Sus formaciones rocosas, cuevas y bosques de niebla convierten este lugar en uno de los destinos naturales más llamativos del país.
Noticias Colombia.
Hay lugares que parecen desafiar la realidad. En Santander existe uno que sorprende desde el primer paso y que, por sus imponentes paisajes, ha sido comparado con el universo de la película Avatar.
Se trata de los Bosques de Pandora, un atractivo natural ubicado en el municipio de El Peñón. Sus enormes paredes de roca caliza, cubiertas de musgo y rodeadas de abundante vegetación, crean un escenario que parece salido de una historia de ciencia ficción.

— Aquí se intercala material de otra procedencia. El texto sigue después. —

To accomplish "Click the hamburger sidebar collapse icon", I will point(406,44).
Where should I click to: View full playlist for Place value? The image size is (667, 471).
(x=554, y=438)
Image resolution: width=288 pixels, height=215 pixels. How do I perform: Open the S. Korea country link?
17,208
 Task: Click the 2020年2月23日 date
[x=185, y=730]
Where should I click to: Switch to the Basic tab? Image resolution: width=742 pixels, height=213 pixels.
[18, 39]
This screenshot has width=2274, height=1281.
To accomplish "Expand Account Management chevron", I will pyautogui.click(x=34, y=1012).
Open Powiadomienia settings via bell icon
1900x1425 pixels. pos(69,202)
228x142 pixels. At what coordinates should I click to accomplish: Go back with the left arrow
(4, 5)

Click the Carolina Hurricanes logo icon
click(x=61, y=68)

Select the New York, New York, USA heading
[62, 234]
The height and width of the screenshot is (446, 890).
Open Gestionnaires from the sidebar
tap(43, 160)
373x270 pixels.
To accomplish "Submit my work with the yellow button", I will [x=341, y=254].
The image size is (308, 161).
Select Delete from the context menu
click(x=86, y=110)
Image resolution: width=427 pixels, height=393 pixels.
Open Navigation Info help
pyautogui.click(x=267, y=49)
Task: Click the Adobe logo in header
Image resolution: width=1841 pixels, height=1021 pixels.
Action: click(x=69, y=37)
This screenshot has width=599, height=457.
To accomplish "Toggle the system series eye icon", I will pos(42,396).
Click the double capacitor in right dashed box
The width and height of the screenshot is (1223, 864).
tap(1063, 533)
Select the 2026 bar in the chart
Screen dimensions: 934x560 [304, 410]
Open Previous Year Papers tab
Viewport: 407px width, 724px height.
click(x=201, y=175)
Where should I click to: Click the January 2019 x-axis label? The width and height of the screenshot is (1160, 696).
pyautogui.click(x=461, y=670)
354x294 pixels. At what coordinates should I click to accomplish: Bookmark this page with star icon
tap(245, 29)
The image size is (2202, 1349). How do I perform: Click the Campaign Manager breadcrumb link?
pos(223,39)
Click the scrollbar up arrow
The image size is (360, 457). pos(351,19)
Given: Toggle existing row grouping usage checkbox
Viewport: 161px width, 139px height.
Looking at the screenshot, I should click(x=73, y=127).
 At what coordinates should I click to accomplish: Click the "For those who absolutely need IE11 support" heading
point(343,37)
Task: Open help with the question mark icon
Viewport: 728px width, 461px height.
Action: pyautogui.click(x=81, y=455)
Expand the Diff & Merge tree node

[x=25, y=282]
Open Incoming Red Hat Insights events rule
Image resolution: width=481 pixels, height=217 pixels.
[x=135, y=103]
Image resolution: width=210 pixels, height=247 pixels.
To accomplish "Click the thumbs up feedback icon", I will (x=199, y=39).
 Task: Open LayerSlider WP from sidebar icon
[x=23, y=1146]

Más allá de su apariencia, este destino conserva un ecosistema de gran importancia. Sus senderos conducen a bosques de niebla, cavernas y formaciones rocosas moldeadas durante millones de años por la acción del agua y el paso del tiempo.
Un recorrido entre cuevas, laberintos y paisajes únicos
La experiencia está diseñada para que los visitantes recorran el entorno de manera inmersiva. Según el Geoparque Bosques de Pandora, las rutas incluyen caminatas por cuevas, laberintos naturales y diferentes puntos de observación del paisaje.
Cada rincón refleja la historia geológica de la región. Las rocas, cubiertas por líquenes y musgos, muestran las huellas de procesos naturales que dieron origen a un ecosistema kárstico reconocido por su valor científico y ambiental.
Las cavernas también hacen parte del atractivo. Algunas, como El Oro y La Tronera, son visitadas durante los recorridos, mientras que otras aún conservan sectores sin explorar que albergan especies y ecosistemas de gran fragilidad.
Quienes desean conocer el lugar con mayor profundidad suelen dedicar dos días a la experiencia. Durante ese tiempo recorren senderos, exploran cuevas y llegan a miradores desde donde se aprecia la inmensidad del paisaje santandereano.
Un destino que apuesta por el turismo responsable
El crecimiento del turismo en esta zona ha estado acompañado por iniciativas enfocadas en la conservación. Los recorridos buscan reducir el impacto sobre el ecosistema y promover prácticas responsables entre los visitantes.
Al mismo tiempo, estas actividades representan una oportunidad para las comunidades cercanas, que encuentran en el turismo sostenible una alternativa para fortalecer la economía local sin poner en riesgo uno de los escenarios naturales más sorprendentes de Colombia.